“Often referred to as the most valued of our senses, sight is a gift to be treasured.” Professor Bill Morgan
Your continued support ensures patients like Bruce, Jill, Eamon and Yelaina will continue to receive the most up-to-date treatment available, saving their sight for as long as possible. Read more about how the Lions Eye Institute is helping to provide the best possible vision to our patients.
Bruce, patient of Lions Outback Vision
Blindness is three times higher in Aboriginal Australians.
Bruce is a senior Bardi man and artist in residence at the Cygnet Bay Pearl Farm. He is a traditional pearl shell carver and a cultural guide. Good vision is imperative to Bruce for his craft, and he shows no signs of wanting to slow down. Bruce lives remotely from Broome and his cataracts were affecting his vision. Thanks to the Lions Outback Vision Kimberley Eye Hub, he was able to access cataract surgery in his left eye without having to make the trip to Perth, some 2,200 km away. He was able to have his pre and post operation visits close to home as well.
It is not feasible for most residents living in regional and remote Western Australia to make the trip to Perth as it often includes a lengthy stay and is costly.
“The XEN Gel Stent changed my life.” Jill, 75-year-old patient of the Lions Eye Institute
In 2002 Jill’s ophthalmologist confirmed she had glaucoma and advised her to see Professor Bill Morgan at the Lions Eye Institute. Jill commenced treatment with eye drops, but they didn’t work. At 54 years old, Jill was concerned she might have to retire early. In 2009 Jill learned that Professor Morgan had co-invented a microfistula tube, now known as the XEN Gel Stent, which required minimally invasive surgery, and jumped at the chance to be involved in the clinical trials.
“I feel so much better since having the XEN Gel Stents,” said Jill. “They cannot restore my lost vision, but they retain existing vision.

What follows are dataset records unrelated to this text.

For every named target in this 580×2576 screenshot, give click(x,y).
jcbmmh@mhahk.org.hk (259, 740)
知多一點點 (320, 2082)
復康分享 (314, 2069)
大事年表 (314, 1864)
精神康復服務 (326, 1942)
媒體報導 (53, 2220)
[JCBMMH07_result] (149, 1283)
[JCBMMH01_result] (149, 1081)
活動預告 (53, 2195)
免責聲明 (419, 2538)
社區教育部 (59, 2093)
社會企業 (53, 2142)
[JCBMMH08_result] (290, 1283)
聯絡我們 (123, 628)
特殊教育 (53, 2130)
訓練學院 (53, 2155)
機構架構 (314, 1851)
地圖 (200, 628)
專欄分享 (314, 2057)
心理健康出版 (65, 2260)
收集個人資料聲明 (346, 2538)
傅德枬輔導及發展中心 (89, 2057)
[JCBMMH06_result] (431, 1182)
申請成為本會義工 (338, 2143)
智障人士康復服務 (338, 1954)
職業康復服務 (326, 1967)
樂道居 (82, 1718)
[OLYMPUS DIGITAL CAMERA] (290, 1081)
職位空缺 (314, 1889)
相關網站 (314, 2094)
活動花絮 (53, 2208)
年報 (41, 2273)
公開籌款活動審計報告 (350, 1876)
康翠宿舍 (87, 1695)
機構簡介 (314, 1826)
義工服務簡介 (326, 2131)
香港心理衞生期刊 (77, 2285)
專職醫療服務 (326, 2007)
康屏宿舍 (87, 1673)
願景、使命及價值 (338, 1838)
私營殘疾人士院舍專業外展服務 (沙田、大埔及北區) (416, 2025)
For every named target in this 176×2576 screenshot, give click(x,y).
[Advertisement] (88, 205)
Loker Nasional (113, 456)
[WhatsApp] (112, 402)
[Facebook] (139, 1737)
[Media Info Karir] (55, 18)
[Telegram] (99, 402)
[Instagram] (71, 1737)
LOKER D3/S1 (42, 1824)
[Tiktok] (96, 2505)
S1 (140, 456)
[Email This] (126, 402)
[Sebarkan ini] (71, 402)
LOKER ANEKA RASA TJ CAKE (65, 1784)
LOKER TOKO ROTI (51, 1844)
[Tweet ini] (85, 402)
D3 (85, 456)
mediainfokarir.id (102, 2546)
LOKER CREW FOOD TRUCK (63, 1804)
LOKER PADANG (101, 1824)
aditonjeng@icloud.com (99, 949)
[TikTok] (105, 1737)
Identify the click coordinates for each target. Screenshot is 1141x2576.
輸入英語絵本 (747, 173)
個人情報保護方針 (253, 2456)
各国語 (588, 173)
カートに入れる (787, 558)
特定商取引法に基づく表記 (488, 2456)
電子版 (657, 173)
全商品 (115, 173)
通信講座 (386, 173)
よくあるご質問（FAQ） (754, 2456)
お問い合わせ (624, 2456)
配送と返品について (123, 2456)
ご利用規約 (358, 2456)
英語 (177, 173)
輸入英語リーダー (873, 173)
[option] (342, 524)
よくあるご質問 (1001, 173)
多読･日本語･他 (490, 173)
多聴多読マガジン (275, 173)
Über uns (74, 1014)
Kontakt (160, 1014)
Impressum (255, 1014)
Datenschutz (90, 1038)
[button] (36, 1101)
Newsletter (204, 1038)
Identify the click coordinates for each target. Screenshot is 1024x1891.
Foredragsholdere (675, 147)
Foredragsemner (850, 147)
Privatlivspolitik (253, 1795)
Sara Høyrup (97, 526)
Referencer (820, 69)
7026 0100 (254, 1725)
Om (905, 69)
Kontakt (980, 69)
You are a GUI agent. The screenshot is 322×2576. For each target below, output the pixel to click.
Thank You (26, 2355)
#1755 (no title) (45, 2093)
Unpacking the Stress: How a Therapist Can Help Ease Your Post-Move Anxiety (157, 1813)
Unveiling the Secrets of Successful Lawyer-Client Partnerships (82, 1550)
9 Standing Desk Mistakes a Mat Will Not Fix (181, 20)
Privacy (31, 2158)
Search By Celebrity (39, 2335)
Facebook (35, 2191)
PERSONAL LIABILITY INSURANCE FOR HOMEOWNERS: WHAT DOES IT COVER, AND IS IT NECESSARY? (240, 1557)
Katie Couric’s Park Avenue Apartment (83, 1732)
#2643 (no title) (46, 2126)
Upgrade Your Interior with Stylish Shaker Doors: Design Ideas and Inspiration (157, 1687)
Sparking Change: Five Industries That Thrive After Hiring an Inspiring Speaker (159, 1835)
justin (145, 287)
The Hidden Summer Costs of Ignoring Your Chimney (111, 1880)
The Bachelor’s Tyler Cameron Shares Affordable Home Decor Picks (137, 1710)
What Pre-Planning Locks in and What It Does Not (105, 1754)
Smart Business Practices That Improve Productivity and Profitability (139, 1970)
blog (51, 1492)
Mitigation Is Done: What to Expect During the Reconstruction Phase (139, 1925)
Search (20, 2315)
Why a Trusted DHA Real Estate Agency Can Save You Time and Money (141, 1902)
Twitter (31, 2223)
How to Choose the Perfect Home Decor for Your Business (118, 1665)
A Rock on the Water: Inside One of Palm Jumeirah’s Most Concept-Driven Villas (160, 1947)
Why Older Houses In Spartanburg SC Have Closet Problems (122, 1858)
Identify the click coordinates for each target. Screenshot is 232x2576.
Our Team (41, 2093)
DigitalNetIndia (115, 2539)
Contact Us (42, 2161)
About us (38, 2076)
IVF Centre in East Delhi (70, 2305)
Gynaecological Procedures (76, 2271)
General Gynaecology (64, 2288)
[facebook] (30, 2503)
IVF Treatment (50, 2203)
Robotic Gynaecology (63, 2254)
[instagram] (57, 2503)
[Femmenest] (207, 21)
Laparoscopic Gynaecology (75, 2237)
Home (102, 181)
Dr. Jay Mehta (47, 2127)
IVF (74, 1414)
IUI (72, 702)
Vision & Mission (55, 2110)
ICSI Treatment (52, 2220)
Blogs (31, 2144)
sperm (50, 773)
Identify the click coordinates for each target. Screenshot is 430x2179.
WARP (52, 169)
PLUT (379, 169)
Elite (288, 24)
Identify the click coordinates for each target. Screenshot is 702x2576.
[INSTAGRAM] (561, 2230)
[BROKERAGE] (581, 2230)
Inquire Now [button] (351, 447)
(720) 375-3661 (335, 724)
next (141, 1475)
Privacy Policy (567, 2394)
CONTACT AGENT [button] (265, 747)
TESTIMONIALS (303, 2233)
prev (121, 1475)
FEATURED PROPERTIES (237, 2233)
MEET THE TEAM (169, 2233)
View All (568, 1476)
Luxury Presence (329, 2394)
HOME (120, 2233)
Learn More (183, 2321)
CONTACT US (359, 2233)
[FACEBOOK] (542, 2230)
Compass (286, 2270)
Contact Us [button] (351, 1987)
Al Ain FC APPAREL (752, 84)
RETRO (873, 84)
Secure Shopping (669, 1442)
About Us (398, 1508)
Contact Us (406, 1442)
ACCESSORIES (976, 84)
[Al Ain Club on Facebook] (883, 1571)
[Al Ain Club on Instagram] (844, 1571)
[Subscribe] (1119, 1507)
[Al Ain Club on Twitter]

This means I can still do my research and drive during the day. I cannot help reflecting on how things might have been if I had not had the benefit of the XEN Gel Stent.”
The fight to save Eamon’s sight
Usher syndrome is exceptionally rare and cruel. Babies are born deaf, and towards their teens they develop retinitis pigmentosa which causes night-blindness, loss of peripheral vision and eventually blindness.
Eamon and his younger brother Kealan were diagnosed with Usher syndrome at the ages of five and three, and are regularly monitored at the Lions Eye Institute by Associate Professor Fred Chen.
To stop the deterioration of their vision, Associate Professor Chen and his team are developing new gene editing techniques to fix the mutations causing vision loss in patients with retinitis pigmentosa. “Gene editing therapies could potentially be used to treat all of our patients with Usher syndrome,” said Associate Professor Chen.
Providing hope for Yelaina
15-year-old Yelaina was diagnosed with Stargardt disease in 2020 after experiencing a dramatic loss in her eyesight.
“It’s kind of scary. I found it frightening and upsetting,” said Yelaina.
Yelaina was given hope thanks to an early-phase clinical trial at the Lions Eye Institute, using a drug called tinlarabent. Children aged 12 to 15 years old from Australia and Taiwan were recruited to the trial. Currently, this is the only hope Yelaina has to save her eyesight.
Yelaina’s mum said that thanks to the clinical trial she is filled with hope. “But without people’s generosity, the work couldn’t continue. Research is expensive,” she said.